Investigate presence of understory
# Understory -------------------------------------------------------------------
sum(rawData$UNDERSTORY_PRESENT == "Yes")
## [1] 16
unique(rawData$UNDERSTORY_COVER)
## [1] NA "Other_Crop"
Sixteen points in other crop exist as understory. Will exclude, as it’s already included in the agroforestry landuse by default.
# calculate Carbon values for areas --------------------------------------------
carbonMono <- c(#"Banana" = 5.7, #from Philippines
"Coconut" = 48.9, #From Thailand
"Coffee" = 5.4, # From Vietnam
"Fruit_Nut" = 67, # from Thailand
"Oil_Palm" = 38.97, # from Indonesia
"Pulpwood" = 23, # from Vietnam
"Rubber" = 31.83, # mean of time average from Vietnam & Thailand
#"Rice" = 4.2, # From Thailand
#"Tea" = 15.53, # from Vietnam
"Other_Crop" = 8.08, # mean from several sources
"Other_Tree" = 43.28, # mean of trees
#"Other_Palm" = 22.92, # average of palms
"Other_Shrub" = 10.46, # mean of shrubs
"Herbaceous" = 6.82) # same as "other crops"
carbonAF <- c(#"Banana" = 5.7, #from Philippines
"Coconut" = 56.28, #From Thailand
"Coffee" = 11, # From Vietnam
"Fruit_Nut" = 67, # From Thailand
"Oil_Palm" = 38.97, # from Indonesia
"Pulpwood" = 23, # from Vietnam
"Rubber" = 31.83, # mean of time averages from Vietnam & Thailand
#"Rice" = 1.05, # From Thailand
#"Tea" = 22, # from Vietnam
"Other_Crop" = 10.1, # from Thailand
"Other_Tree" = 43.28, #mean of trees
#"Other_Palm" = 28.66, # average of palms
"Other_Shrub" = 16.5, #mean of shrubs
"Herbaceous" = 20) # same as "other crops"
kable(cbind(carbonMono, carbonAF), digits = 1,
col.names = c("Monoculture", "Agroforestry"),
caption = c("Table R12. Carbon factors used to calculate the aboveground
biomass for each commodity. Values for commodities were compiled for
monoculture and agroforestry systems from peer-reviewed and grey
literature.
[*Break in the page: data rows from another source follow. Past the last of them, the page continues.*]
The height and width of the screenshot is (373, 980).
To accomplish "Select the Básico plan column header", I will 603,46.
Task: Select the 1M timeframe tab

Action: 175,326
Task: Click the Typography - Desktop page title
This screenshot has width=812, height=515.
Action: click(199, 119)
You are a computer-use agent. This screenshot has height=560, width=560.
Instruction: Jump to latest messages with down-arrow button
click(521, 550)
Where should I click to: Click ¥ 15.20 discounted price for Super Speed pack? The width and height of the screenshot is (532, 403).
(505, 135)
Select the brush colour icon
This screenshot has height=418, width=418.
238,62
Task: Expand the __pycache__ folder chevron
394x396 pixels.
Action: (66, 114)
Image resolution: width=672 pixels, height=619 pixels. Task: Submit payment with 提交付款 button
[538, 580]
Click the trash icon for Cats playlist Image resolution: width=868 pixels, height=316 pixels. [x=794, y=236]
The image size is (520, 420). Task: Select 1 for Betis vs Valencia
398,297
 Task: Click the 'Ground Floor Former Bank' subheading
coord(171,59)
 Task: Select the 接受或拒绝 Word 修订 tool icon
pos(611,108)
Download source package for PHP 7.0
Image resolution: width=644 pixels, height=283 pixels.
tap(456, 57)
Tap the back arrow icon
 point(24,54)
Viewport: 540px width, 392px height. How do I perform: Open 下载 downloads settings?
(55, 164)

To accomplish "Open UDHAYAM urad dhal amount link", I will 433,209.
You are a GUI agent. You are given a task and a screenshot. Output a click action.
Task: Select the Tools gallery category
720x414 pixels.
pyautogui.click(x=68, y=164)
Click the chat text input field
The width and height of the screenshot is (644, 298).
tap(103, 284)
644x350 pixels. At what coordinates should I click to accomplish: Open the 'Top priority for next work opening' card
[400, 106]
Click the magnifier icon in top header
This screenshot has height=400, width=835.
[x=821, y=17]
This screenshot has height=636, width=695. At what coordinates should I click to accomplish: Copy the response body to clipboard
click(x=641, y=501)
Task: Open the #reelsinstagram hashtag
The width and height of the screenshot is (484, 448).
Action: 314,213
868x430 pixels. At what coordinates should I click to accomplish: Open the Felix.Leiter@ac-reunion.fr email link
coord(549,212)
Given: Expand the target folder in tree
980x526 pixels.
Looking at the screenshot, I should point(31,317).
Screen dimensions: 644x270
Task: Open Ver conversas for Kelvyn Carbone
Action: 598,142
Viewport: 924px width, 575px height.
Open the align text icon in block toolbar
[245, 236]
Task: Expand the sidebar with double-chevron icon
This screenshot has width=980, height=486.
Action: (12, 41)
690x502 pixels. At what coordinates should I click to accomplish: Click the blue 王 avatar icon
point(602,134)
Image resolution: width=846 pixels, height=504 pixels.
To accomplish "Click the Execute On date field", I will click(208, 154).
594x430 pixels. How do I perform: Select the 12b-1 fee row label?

Time-averaged values are often used to estimate the carbon
storage of rotational commodity crops because they allow for the
“averaging” of a mixture of freshly replanted and mature commodity areas
across the landscape. Sources for the carbon values presented here are
included in Appendix 1."))
Monoculture | Agroforestry | |
---|---|---|
Coconut | 48.9 | 56.3 |
Coffee | 5.4 | 11.0 |
Fruit_Nut | 67.0 | 67.0 |
Oil_Palm | 39.0 | 39.0 |
Pulpwood | 23.0 | 23.0 |
Rubber | 31.8 | 31.8 |
Other_Crop | 8.1 | 10.1 |
Other_Tree | 43.3 | 43.3 |
Other_Shrub | 10.5 | 16.5 |
Herbaceous | 6.8 | 20.0 |
Table R12. Carbon factors used to calculate the aboveground biomass for each commodity. Values for commodities were compiled for monoculture and agroforestry systems from peer-reviewed and grey literature. Time-averaged values are often used to estimate the carbon storage of rotational commodity crops because they allow for the “averaging” of a mixture of freshly replanted and mature commodity areas across the landscape. Sources for the carbon values presented here are included in Appendix 1.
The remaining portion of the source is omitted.